### Your task
Render as a JSON list of strings every line from the one containing "Where should I click to: Click the FastPictureViewer" down to the end of the lines below, one string per line, omitting blank lines and leaving out the pictures.

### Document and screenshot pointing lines
----------

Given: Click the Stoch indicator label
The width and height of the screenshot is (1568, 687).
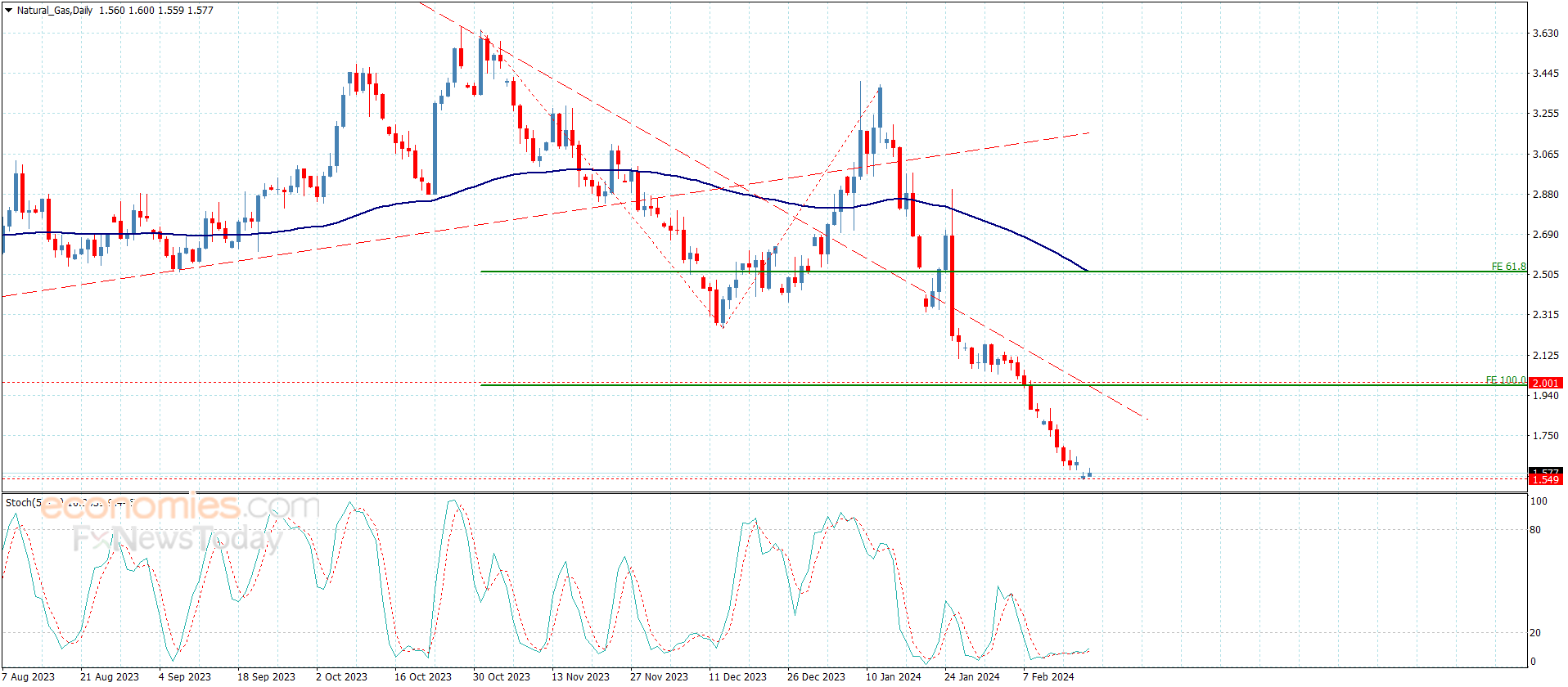Looking at the screenshot, I should [x=23, y=502].
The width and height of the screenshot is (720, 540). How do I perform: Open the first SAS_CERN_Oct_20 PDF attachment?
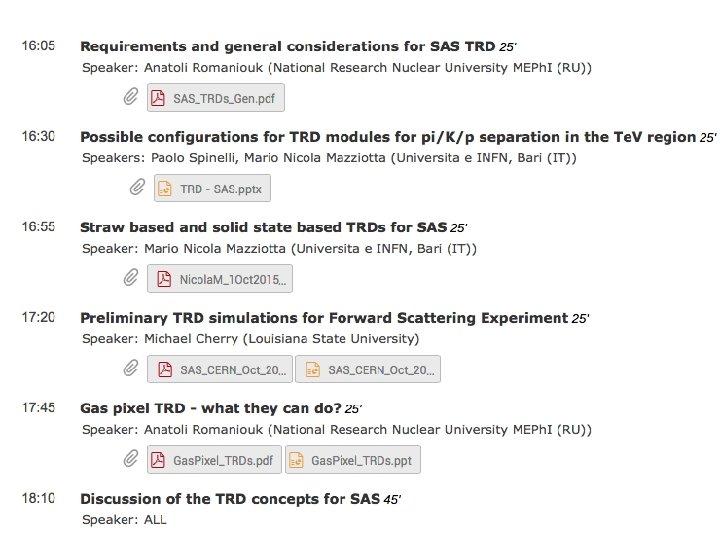point(221,369)
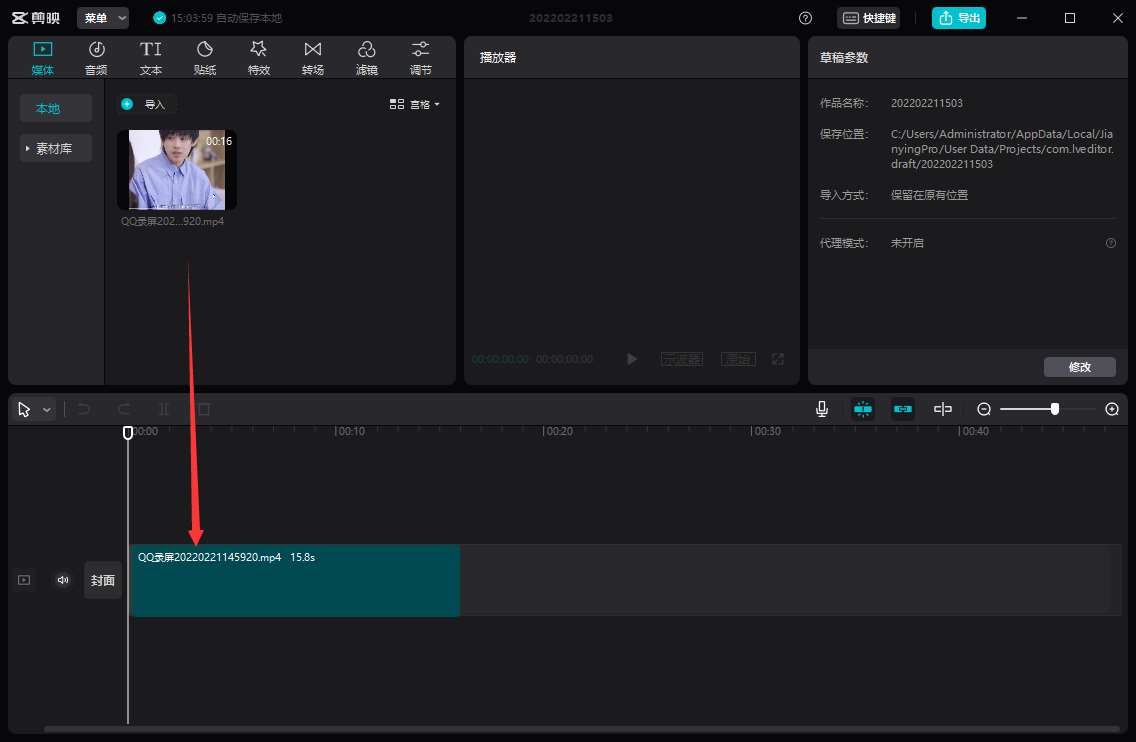Mute the video track's original sound
This screenshot has height=742, width=1136.
pos(63,580)
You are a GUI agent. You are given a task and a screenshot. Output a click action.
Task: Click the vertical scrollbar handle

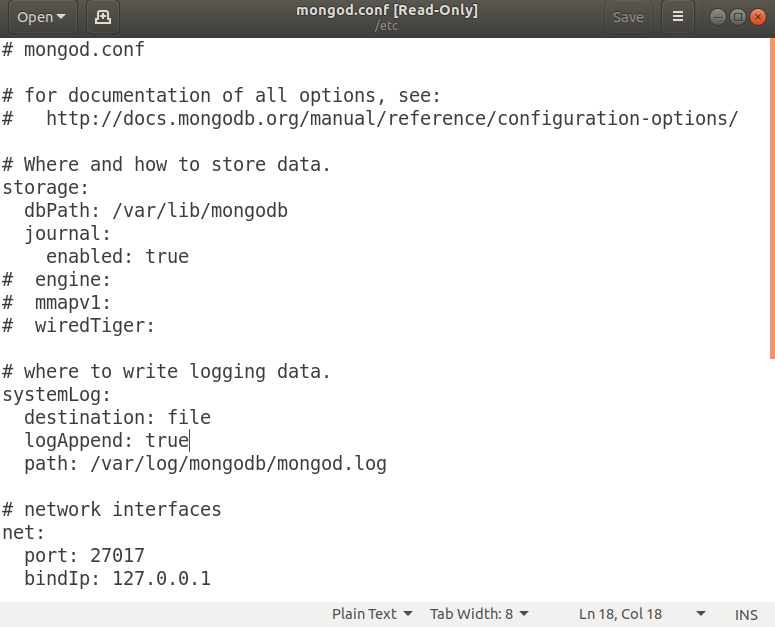coord(771,200)
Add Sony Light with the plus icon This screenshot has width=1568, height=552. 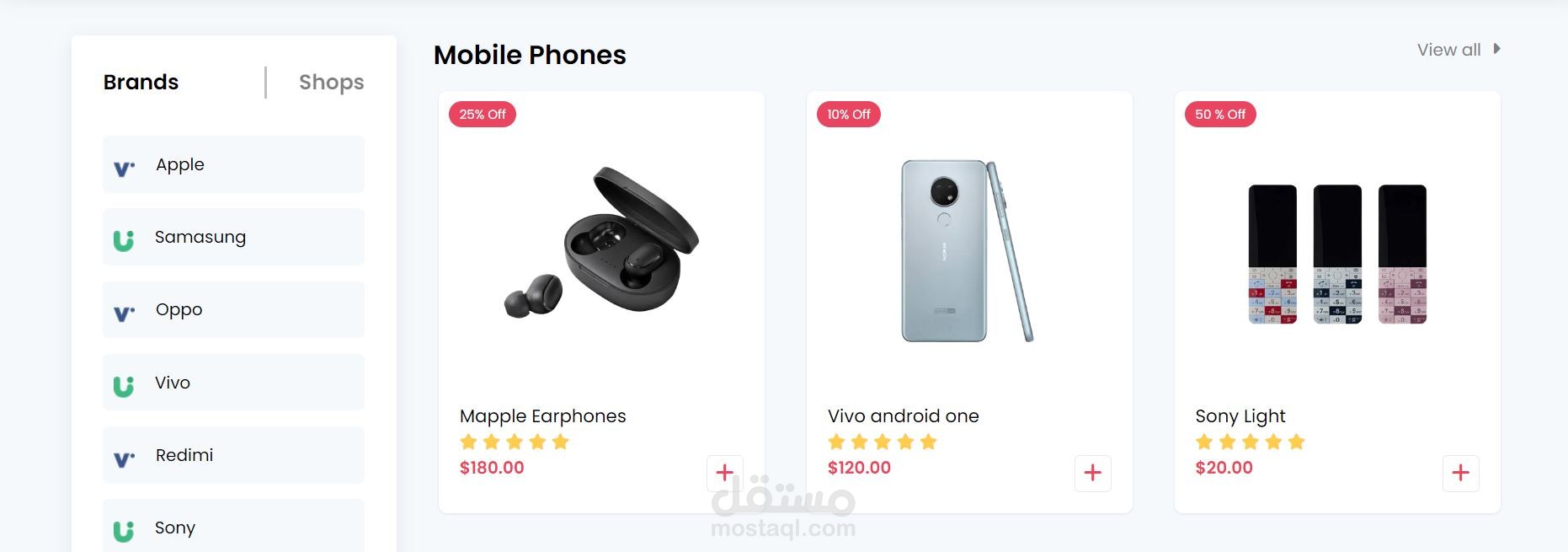click(x=1460, y=473)
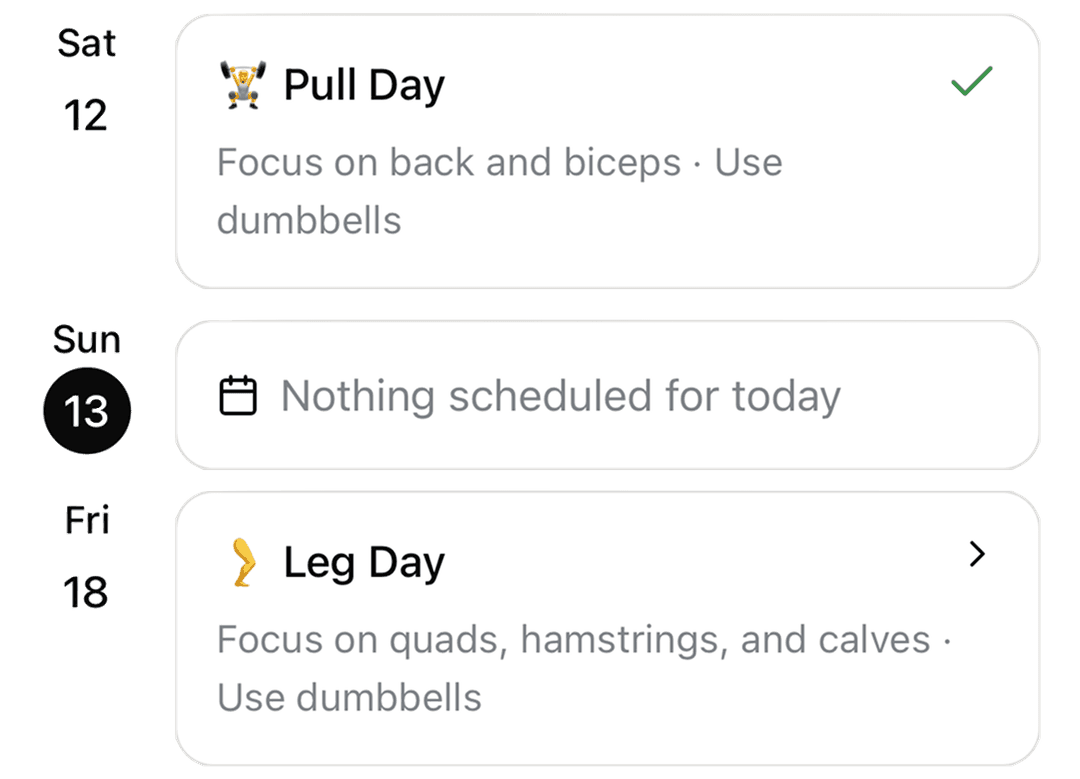Screen dimensions: 1080x779
Task: Toggle the green checkmark on Pull Day
Action: click(971, 81)
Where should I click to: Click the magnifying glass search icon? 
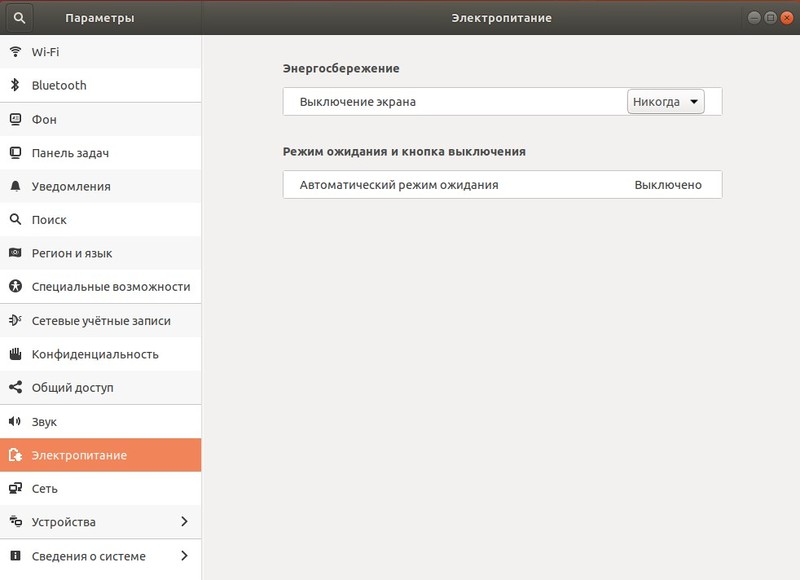(x=17, y=219)
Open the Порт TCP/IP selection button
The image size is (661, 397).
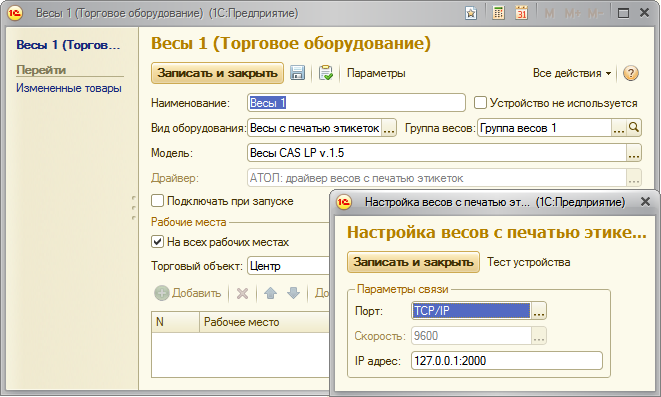[539, 311]
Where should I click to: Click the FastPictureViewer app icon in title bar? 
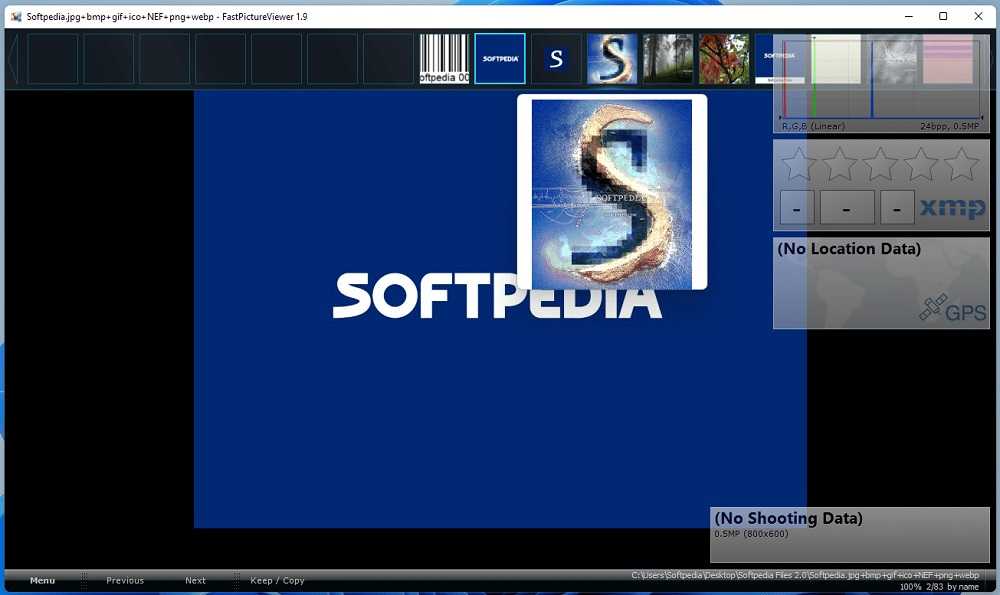15,16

----------

### Correct output
[
  "Where should I click to: Click the FastPictureViewer app icon in title bar? ",
  "15,16"
]